Pathophysiology of elemental lesions
Dermatoses recognize multiple etiopathogenic causes: malformative, inflammatory, degenerative, bioplastic and neoplastic. Its origin can also be traumatic, physical or chemical, either accidental or self-caused. Objective or subjective skin manifestations, such as pruritus, for example, can often be determined or influenced by emotional causes. By the way, the influence of the psyche on the skin is beyond doubt, a factor that should always be borne in mind, since, to a greater or lesser degree, it contributes to modifying the evolution of dermatoses.
There are pictures authentically linked to psychic factors such as neurotic excoriations or Munchausen syndrome; In the first case, the patient accepts its clinically suggested, self-caused origin, since erosive or ulcerated lesions usually have a linear arrangement and are located in skin sectors that are within reach of the patient's nails; in the second, characterized by the most confusing and inexplicable manifestations (usually severe, such as loss of substance from any location), the patient, on the contrary, not only hides his origin but also apparently complies with all the indications that the patient Your doctor suggests, even if they are aggressive (such as a biopsy, for example), in an attempt to continue to hide the cause of your injuries.
Among the other causes cited, inflammation, acute or chronic, prevails, both due to its frequency and the severity of the conditions it can give rise to.
Acute inflammations. They are represented basically by the tetrad of Celsus, subject to variations subordinate to the organ. The classic example in dermatology is the staphylococcal abscess. But the usual thing is that the pain is replaced by itching and that the tumor is not easily noticeable (generalized edema). The phlogistic stimulus initiates the condition causing an acute paroxysmal capillary vasoconstriction followed by vasodilation, which produces congestion that is clinically translated into erythema. If vasodilation is maintained, serous (or plasma) exudation occurs, which can accumulate in the papillary dermis with consequent edema; if it is circumscribed, it gives rise to the urticaria papule or welt; but if it invades the hypodermis, it causes a tumor lesion that is clinically expressed by angioneurotic edema or giant Quincke's edema.
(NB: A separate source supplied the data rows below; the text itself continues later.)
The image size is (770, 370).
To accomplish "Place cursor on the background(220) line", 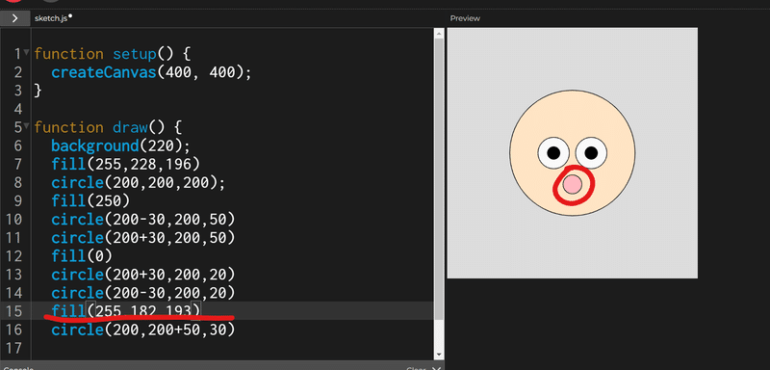I will (120, 145).
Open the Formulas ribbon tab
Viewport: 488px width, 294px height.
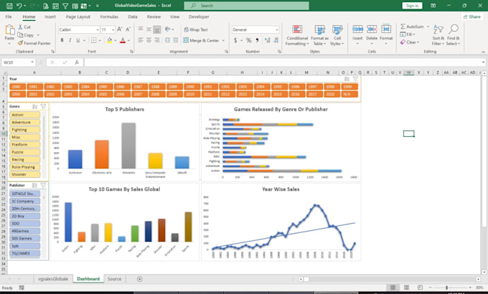[110, 16]
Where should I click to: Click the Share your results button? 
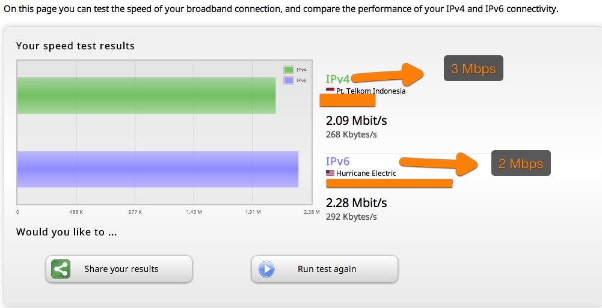click(119, 269)
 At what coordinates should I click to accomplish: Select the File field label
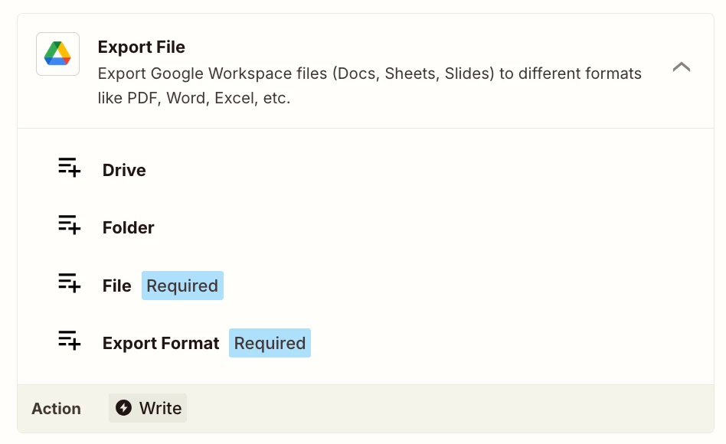click(x=116, y=286)

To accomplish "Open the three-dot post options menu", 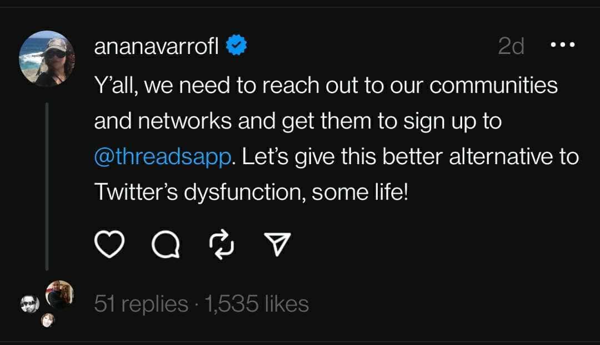I will tap(563, 45).
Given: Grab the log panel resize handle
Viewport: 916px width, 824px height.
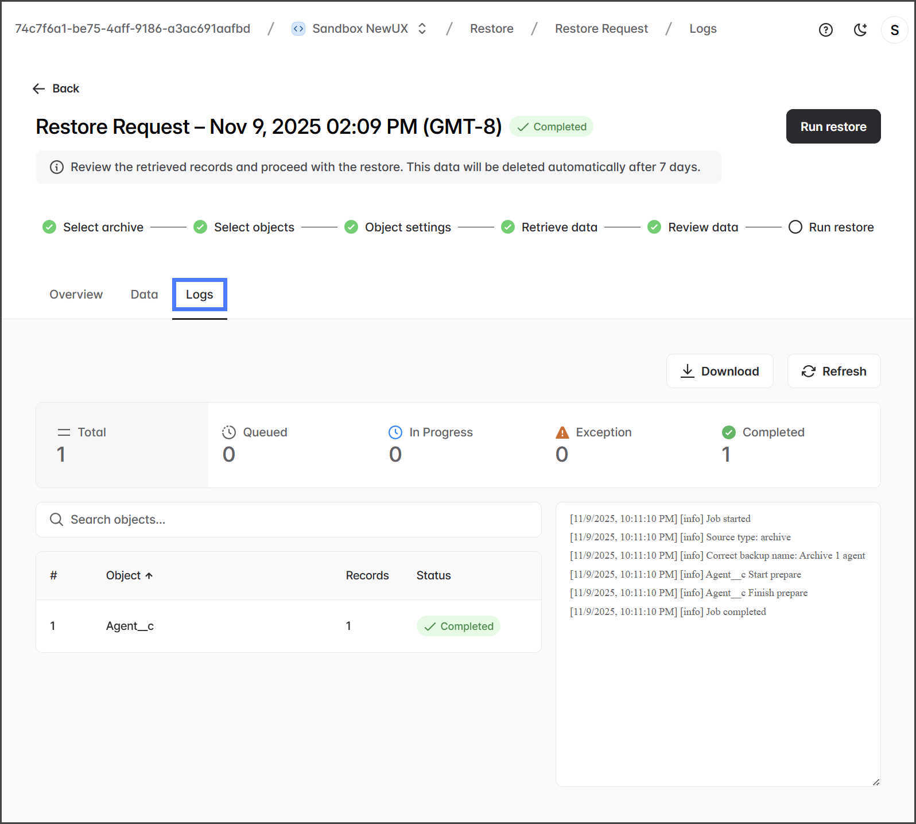Looking at the screenshot, I should 876,782.
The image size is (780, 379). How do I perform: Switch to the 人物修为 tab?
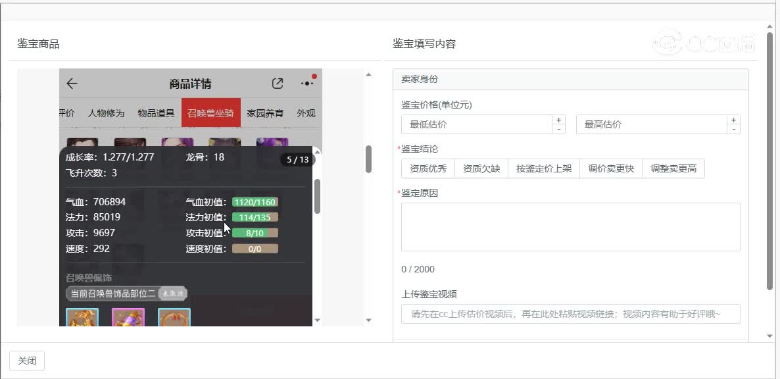(x=106, y=113)
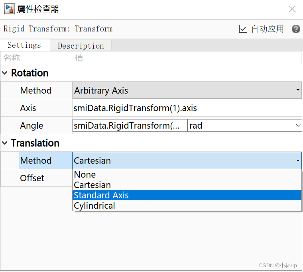Click the Angle value input field
Screen dimensions: 303x272
click(130, 125)
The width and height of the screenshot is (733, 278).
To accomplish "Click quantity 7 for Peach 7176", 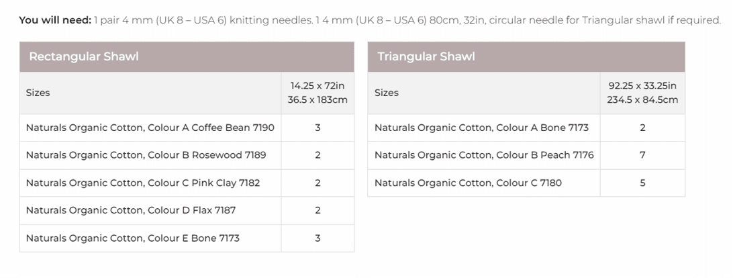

Exudation can reach the epidermis; in this case the morphological responses will be varied; If it infiltrates the mucous body, it will cause the lysis of some cells, giving rise to a microscopic cavity, the primordial vesicle. The progression of this edema, invading the mucous body, causes what is called spongiosis, given the resemblance it gives, histologically, to a sponge; This phenomenon is clinically evidenced by the appearance of vesicles, which, together with the erythema and secretion to which their rupture gives rise, with the consequent formation of scabs, constitute the elemental lesion of eczema. But if the serous invasion remains in quantity and with sufficient intensity will cause the formation of the blister; taking into account the cleavage planes of the epidermis, these will be divided into superficial, subcorneal,
The group of lesions mentioned synthesizes the clinical picture and pathophysiology of Duhring's dermatitis. On the other hand, bacterial contamination of the blisters and vesicles leads to pustular lesions, vesiculopustules, or purulent blisters. The true pustules are located in the hair follicle and are due, in general, to the primitive bacterial or fungal aggression of the pilosebaceous follicle, causing acute folliculitis that can become chronic due to their persistence, since they are due to the repeated recurrence of the infection . The lesions described, of liquid content, when broken by the action of scratching, rubbing, or spontaneously, give rise to superficial losses of substance, erosions or exulcerations, since the deep ones originate from the fusion of tubercles or of a rubber,
Subacute inflammation . When the patient suffers from a pruritic dermatosis, which evolves with certain chronicity, usually with multiple clinical manifestations, the trauma caused by scratching causes a hyperplasia of the mucosal body, which increases in thickness; This alteration is called acanthosis. At the same time, nonspecific cellular infiltrates develop in the dermis. The morphological (or clinical) picture of lichenification then appears, which in this case is secondary and complicates the pre-existing picture.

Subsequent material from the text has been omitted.